The Transportation Department said Thursday that airlines bumped about one passenger in every 29,000 in 2017, roughly half the rate of the year before.
The figures don't count passengers who accept travel vouchers or other offers to voluntarily give up their seat on an oversold flight. Using those offers, airlines have been steadily reducing bumping rates for several years, but the trend gained momentum after the April incident in which airport security officers dragged a 69-year-old man off a United Express plane in Chicago.
Airlines now are faster to bribe passengers on oversold flights to give up their seats, usually by offering travel vouchers. Last year, 341,703 passengers volunteered their seats while airlines forced off or bumped 23,223.
Those changes were sparked by the treatment of United passenger Dr. David Dao, who was dragged from a fully-booked flight in Chicago because he refused to give up his seat to make room for crew members. Cellphone video of the incident sparked widespread outrage and created a public-relations nightmare for United.
Meanwhile, there were 117 long delays in December during which passengers were trapped in planes on the ground, unable to reach an airport terminal. A few planes were stuck up to seven hours. Most occurred in Atlanta and involved Delta flights — Atlanta is Delta's biggest hub.
The government said 96 domestic flights were stuck on the ground at least three hours, including 77 during a power outage that shut down the Atlanta airport on Dec. 17. There were 14 others that occurred at the same airport during a snowstorm on Dec. 8.
Another 21 long delays involved international flights, with 19 during the Atlanta power failure.
Airlines can be fined if a domestic flight is stuck on the ground for over three hours or an international flight for more than four hours.

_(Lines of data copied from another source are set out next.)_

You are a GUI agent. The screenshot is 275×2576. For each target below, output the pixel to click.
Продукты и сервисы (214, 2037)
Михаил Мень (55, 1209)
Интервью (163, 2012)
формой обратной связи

The Transportation Department said it was investigating all the long delays.
United vaulted to the top of the government's latest ratings for on-time flights, which cover December. Delta and Alaska Airlines were next, respectively.
JetBlue Airways had the worst record, with one in four December flights arriving late. The government counts a flight as on-time if it arrives no more than 14 minutes behind schedule.
The rate of forcing passengers off oversold flights was the lowest since the Transportation Department started keeping records in 1995, beating the previous record set in 2016.
After the United Express fiasco, United, Delta, American and others changed policies to reduce the need to bump passengers. Some gave airport agents authority to offer bigger bonuses for giving up a seat.
Southwest Airlines accounted for about one-third of bumped passengers — 8,279 in all — but Spirit Airlines had the highest bumping rate, at one in every 12,000 passengers.
Delta used voluntary offers the most — 128,331 Delta passengers voluntarily gave up a seat last year.